▶ [TASK]: Write the next part of the essay on the treatment imperative in cardiac care for older Americans, beginning after its final sentence.

Date Published: March 4, 2008
Publisher: Public Library of Science
Author(s): Janet K Shim, Ann J Russ, Sharon R Kaufman
Abstract: The treatment imperative, say the authors, refers to the almost inexorable momentum towards intervention that is experienced by physicians, patients, and family members alike.
Partial Text: In this Essay, we offer reflections based on our previously published ethnographic study of physician and patient responses to life-extending cardiac procedures that are increasingly performed on ever older individuals in the United States . In that study, we examined how providers and patients considered advanced age in their decision-making about various treatments (angioplasty, stents, bypass surgery, and implantable cardioverter defibrillators), using in-depth interviews with physicians from internal medicine and cardiac subspecialties, cardiac patients aged 72–86, and their family members. The project received institutional review board approval from the University of California, San Francisco, and all interviewees gave informed consent prior to participation.
Underlying the treatment imperative are at least three changes in the socio-clinical landscape of cardiac intervention in the US. First, the social meaning of cardiac treatments has shifted, from aggressive, high-risk interventions to increasingly routine, standard procedures. As less invasive procedures are used safely, effectively, and with greater frequency among older Americans to enhance well-being and longevity [4–6], both consumer demand for and the ethical pressure to offer them have increased. Second, norms of “old age” have shifted in US society and in clinical medicine [7,8]. Physicians described changing definitions of “how old is ‘old.’” In addition, physicians viewed old age not as a time of inevitable decline and death but as one of preventable morbidity and mortality, when clinicians must “look forward for” and “treat for risk.” Third, the framing of medical choices for elderly Americans and their physicians is shaped by the Medicare system, in which reimbursement is tied to procedures performed.

▶ [INPUT DATA]:
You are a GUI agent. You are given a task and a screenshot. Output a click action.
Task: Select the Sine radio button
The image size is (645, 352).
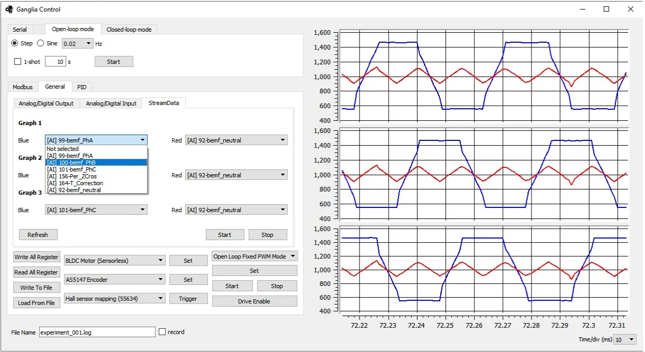point(41,43)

▶ [EXERCISE ANSWER]:
Patients and families experienced the treatment imperative as well. Their desire to maximize quality of life and longevity, together with their sense of familial obligation, made it extremely difficult to forego medical options. But, in addition, patients rarely recalled any communication regarding potentially negative treatment outcomes, other than during informed consent procedures which many viewed as mandatory, cursory, and overly general. Most indicated that they were not offered the option of no treatment. One woman related that her physician told her baldly, “‘It’s not a choice of whether you want to go through [treatment] or not if you want to live.’ When you faced with that kind of a ‘choice,’” this patient said, “your decision is made for you.”
Medical intervention in late life can be characterized by a tension between the desire for prolonged life and a wish for a dignified end. Conventional framings of this debate have usually resolved this tension, at least in the hypothetical, by invoking patient “autonomy” and shared decision-making [14–16]. By facilitating these values, it is suggested, patients will be able to decide for themselves whether to prolong life or allow death, and physicians will be able to adjust their recommendations to reflect patients’ desires. But the ideal of patient choice and the discernment of patients’ authentic values are extremely elusive [17,18].